Der Strand als Urlaubs- und Erholungsort, das wird erst im Verlauf des 19. Jahrhunderts zu einer großen Sache. Plötzlich fahren die Bürger nach Scheveningen, Trouville und Le Havre, nach Skagen. Und bei dem spanischen Impressionisten Joaquín Sorolla, für den im 100. Todesjahr 2023 viele gute Ausstellungen stattfinden, etwa im Museo Sorolla in Madrid, aber vor allem auch in seiner Geburtsstadt Valencia, flanieren stolze Spanier in blendend weißen Kleidern nur wenige Zentimeter vom Schäumen des Mittelmeers entfernt, als sei der Strand eine Einkaufsstraße. Doch er ist eben genau das Gegenteil: kein enges Ladengeschäft begrenzt, keine buckelnden Verkäufer stehen im Weg, und der strenge Überwachungsblick der Verwandtschaft, vom strahlenden Sonnenschein geblendet, kommt mit dem Maßregeln einmal nicht hinterher. Die jungen Menschen können in Ruhe toben, tuscheln, lachen. Und abends träumen selbst die strengsten Tanten in das Farbenspektakel des Sonnenuntergangs – in diesem Moment sind die nordischen und südlichen Farben übrigens ähnlich bunt, hier kann ein niederländischer Anton Mauve mit seinem Gemälde „In Scheveningen“ mit Sorollas stets rötlich-gelbem Licht mithalten (oder auch Hendrik Willem Mesdags goldener „Sonnenuntergang mit Krabbenfischern“).

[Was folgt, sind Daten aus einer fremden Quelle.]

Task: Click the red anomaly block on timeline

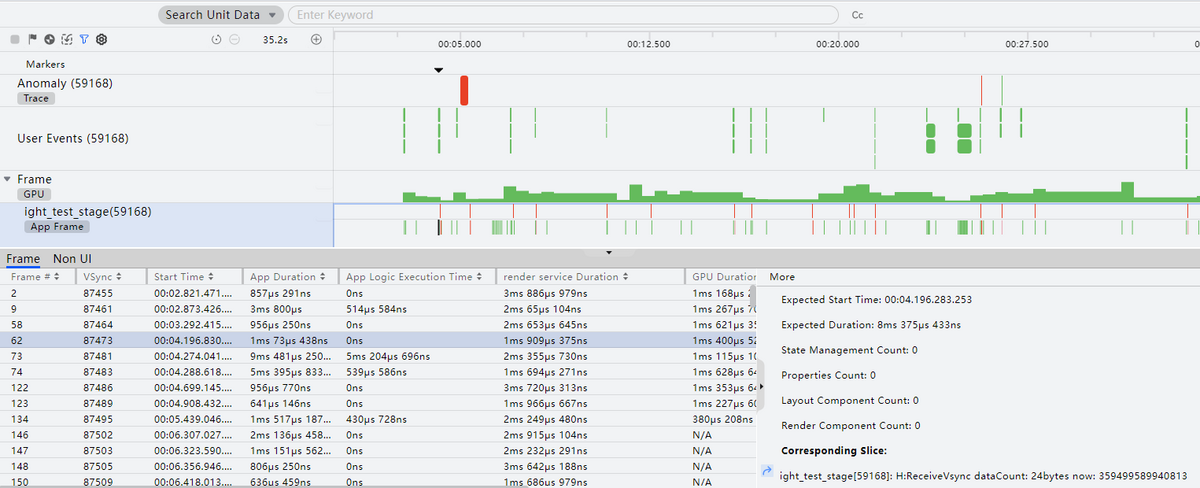Action: coord(464,90)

In anderen Zusammenhängen unterscheidet sich die Helligkeit auf den Bildern des 19. Jahrhunderts enorm. Das hat teils tatsächlich etwas mit der geografischen Lage zu tun, mit Norden und Süden. Zum Beispiel, wenn man den niederländischen und den französischen Impressionismus vergleicht. Rein ausstellungsmäßig kann man das gerade sehr gut, indem man im Grimaldi Forum in Monaco die Schau „Monet en pleine lumière“ besucht und dann gemütlich Richtung Potsdam hochfährt, wo man im Museum Barberini, dem wohl wichtigsten Impressionismus-Zentrum der Welt außerhalb Frankreichs – es hat dort jetzt 38 Monets! –, die Ausstellung „Wolken und Licht. Impressionismus in Holland“ anschauen kann.